The cancer-immunity cycle (CIC) outlines key steps of anti-tumor immunity from antigen release to T cell effector function. A comprehensive evaluation of the CIC in patients with breast cancer is lacking, which limits the accurate assessment of immune status and selection of patients suitable for immune checkpoint inhibitor (ICI) therapy.

Methods

A signature that describes the six steps of the CIC in the primary tumor was constructed. This signature was used to calculate a CIC score in our previously published breast cancer cohort (n = 752) and classify patients into 3 distinct CIC clusters. The predictive value of the ICI response was validated in pan-cancer ICI-treated cohorts. Clusters with distinct characteristics were further identified through multi-omic analyses, including genomics, metabolomics, and single-cell RNA sequencing.

→ PROBLEMS AND TASKS:
**1.** Retype the cancer-immunity cycle passage starting with "The cancer-immunity cycle" and going on through "inhibitor (ICI) therapy.".
**2.** According to the cancer-immunity cycle passage, why is the lack of a comprehensive CIC evaluation in breast cancer patients a problem? Answer in one to three sentences.
**3.** Answer these questions from the cancer-immunity cycle passage:
(a) What does the CIC outline?
(b) How many patients were in the breast cancer cohort used to calculate the CIC score?
(c) Into how many CIC clusters were the patients classified?
Please rely only on the cancer-immunity cycle passage for your answers.

→ ENTRIES PROVIDED:
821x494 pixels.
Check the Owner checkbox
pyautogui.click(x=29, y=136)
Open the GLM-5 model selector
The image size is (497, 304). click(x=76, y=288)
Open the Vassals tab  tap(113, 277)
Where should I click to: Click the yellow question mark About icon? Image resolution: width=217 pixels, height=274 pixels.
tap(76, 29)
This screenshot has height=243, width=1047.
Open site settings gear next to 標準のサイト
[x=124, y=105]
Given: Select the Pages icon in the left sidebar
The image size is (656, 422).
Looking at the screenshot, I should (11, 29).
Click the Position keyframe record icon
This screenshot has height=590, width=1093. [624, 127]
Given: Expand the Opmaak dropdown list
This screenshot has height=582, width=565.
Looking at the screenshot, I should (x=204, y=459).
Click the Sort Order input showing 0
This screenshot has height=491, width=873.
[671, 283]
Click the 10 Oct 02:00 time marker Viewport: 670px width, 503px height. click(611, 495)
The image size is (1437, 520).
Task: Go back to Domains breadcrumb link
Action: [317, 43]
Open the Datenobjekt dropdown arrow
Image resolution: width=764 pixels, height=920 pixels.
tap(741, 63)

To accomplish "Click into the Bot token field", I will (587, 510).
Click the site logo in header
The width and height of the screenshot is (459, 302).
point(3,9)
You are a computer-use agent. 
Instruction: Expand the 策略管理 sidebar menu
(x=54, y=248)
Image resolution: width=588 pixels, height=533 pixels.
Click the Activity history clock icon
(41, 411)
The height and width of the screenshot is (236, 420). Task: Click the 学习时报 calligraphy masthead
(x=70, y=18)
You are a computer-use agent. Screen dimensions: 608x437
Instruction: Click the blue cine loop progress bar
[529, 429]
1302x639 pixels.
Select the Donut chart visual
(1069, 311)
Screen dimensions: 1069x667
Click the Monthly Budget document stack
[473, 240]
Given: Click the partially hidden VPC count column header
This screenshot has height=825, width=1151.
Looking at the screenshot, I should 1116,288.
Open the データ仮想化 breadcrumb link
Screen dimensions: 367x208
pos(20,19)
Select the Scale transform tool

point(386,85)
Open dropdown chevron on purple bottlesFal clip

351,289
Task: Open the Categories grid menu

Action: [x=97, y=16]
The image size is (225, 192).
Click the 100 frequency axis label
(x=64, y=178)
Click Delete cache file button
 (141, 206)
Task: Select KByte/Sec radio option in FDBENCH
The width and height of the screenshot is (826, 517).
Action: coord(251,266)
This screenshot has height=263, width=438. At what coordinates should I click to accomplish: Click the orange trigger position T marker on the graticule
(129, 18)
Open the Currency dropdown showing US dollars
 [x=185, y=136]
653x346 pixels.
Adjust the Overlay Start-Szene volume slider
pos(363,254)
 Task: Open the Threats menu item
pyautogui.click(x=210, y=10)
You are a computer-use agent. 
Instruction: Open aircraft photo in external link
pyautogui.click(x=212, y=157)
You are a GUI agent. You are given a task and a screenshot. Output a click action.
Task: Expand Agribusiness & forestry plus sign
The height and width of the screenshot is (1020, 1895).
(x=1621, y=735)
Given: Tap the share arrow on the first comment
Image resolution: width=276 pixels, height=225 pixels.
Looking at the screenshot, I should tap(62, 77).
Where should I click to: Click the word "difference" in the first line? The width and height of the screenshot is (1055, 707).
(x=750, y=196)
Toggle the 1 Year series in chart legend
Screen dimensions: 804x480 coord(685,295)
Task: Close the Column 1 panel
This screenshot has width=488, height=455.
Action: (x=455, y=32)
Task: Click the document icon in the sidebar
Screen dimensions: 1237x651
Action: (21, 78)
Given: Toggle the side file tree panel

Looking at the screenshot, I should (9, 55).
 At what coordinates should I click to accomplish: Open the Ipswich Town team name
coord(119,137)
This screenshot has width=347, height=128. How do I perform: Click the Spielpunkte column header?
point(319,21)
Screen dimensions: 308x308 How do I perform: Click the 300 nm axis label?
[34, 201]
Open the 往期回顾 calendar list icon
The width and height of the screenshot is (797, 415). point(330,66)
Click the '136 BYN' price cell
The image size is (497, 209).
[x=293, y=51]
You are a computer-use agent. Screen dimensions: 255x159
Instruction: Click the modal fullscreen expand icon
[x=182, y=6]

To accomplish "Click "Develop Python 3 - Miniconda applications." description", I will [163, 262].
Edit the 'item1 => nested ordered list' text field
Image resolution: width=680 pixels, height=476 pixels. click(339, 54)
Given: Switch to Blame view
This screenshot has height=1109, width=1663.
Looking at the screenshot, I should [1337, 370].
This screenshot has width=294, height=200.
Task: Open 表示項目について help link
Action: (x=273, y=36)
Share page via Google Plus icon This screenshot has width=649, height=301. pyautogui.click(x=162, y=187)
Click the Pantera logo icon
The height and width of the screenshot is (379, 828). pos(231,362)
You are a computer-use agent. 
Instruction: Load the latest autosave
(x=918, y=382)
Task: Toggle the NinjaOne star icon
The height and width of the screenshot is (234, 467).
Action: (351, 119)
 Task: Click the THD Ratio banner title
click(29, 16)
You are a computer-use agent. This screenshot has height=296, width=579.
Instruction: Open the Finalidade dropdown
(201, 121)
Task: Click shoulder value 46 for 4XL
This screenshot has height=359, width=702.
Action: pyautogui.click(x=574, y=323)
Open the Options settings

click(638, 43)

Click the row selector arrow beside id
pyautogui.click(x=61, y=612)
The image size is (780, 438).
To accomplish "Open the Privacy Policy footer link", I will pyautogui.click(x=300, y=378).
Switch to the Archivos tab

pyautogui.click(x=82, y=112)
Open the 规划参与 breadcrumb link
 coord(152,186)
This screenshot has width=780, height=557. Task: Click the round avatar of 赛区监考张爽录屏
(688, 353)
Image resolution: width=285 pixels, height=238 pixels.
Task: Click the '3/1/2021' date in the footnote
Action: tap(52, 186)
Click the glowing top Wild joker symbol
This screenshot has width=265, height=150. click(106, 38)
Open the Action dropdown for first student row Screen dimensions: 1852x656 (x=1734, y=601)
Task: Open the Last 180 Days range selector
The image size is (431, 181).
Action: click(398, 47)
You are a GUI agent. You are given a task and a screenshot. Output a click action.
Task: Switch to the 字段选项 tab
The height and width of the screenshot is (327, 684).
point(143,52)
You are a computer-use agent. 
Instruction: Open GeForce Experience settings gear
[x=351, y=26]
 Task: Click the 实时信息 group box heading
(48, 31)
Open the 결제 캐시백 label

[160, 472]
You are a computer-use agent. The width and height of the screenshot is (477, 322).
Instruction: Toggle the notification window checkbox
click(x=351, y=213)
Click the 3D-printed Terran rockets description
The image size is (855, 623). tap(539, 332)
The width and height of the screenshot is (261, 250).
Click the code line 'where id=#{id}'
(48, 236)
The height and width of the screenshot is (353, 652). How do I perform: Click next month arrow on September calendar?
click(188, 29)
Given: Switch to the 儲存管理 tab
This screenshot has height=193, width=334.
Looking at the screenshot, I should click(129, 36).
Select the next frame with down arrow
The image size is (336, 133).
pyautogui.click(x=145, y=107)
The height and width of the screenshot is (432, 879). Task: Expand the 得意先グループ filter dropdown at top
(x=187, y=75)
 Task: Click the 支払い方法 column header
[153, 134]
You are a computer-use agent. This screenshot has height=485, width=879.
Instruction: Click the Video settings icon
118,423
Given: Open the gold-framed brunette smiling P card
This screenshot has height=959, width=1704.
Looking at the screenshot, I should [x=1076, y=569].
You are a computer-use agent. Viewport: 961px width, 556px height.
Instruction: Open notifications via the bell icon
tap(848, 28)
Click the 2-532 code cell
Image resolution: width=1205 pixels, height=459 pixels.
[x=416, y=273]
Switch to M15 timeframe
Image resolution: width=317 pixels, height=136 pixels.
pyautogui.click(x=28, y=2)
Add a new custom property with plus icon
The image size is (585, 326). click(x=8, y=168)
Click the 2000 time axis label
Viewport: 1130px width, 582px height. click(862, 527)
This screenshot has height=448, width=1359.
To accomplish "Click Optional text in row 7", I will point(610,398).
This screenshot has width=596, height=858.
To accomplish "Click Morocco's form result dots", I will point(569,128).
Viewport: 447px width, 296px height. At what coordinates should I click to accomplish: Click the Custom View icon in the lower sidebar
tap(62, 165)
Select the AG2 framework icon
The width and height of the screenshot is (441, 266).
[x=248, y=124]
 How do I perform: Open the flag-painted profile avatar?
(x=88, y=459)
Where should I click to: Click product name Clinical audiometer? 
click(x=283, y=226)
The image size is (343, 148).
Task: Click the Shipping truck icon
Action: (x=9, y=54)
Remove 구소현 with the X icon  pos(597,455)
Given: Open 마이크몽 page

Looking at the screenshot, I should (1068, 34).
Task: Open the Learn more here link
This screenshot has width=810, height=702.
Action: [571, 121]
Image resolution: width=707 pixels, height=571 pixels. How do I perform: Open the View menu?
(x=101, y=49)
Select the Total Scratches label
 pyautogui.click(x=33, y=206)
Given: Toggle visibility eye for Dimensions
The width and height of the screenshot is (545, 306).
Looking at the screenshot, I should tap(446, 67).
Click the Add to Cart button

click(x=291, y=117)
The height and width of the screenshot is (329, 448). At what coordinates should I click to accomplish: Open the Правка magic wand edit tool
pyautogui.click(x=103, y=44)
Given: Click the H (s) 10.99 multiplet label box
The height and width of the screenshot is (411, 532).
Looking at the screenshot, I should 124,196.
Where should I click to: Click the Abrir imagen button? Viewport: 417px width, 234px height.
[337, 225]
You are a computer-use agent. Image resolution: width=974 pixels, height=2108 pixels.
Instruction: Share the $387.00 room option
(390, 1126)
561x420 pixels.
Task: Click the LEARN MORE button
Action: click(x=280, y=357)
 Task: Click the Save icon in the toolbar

→ RESPONSES BY ITEM NUMBER:
**1.**
The cancer-immunity cycle (CIC) outlines key steps of anti-tumor immunity from antigen release to T cell effector function. A comprehensive evaluation of the CIC in patients with breast cancer is lacking, which limits the accurate assessment of immune status and selection of patients suitable for immune checkpoint inhibitor (ICI) therapy.

**2.** The lack of a comprehensive evaluation limits the accurate assessment of immune status. It also limits the selection of patients suitable for immune checkpoint inhibitor (ICI) therapy.

**3.**
(a) Key steps of anti-tumor immunity, from antigen release to T cell effector function.
(b) 752.
(c) 3.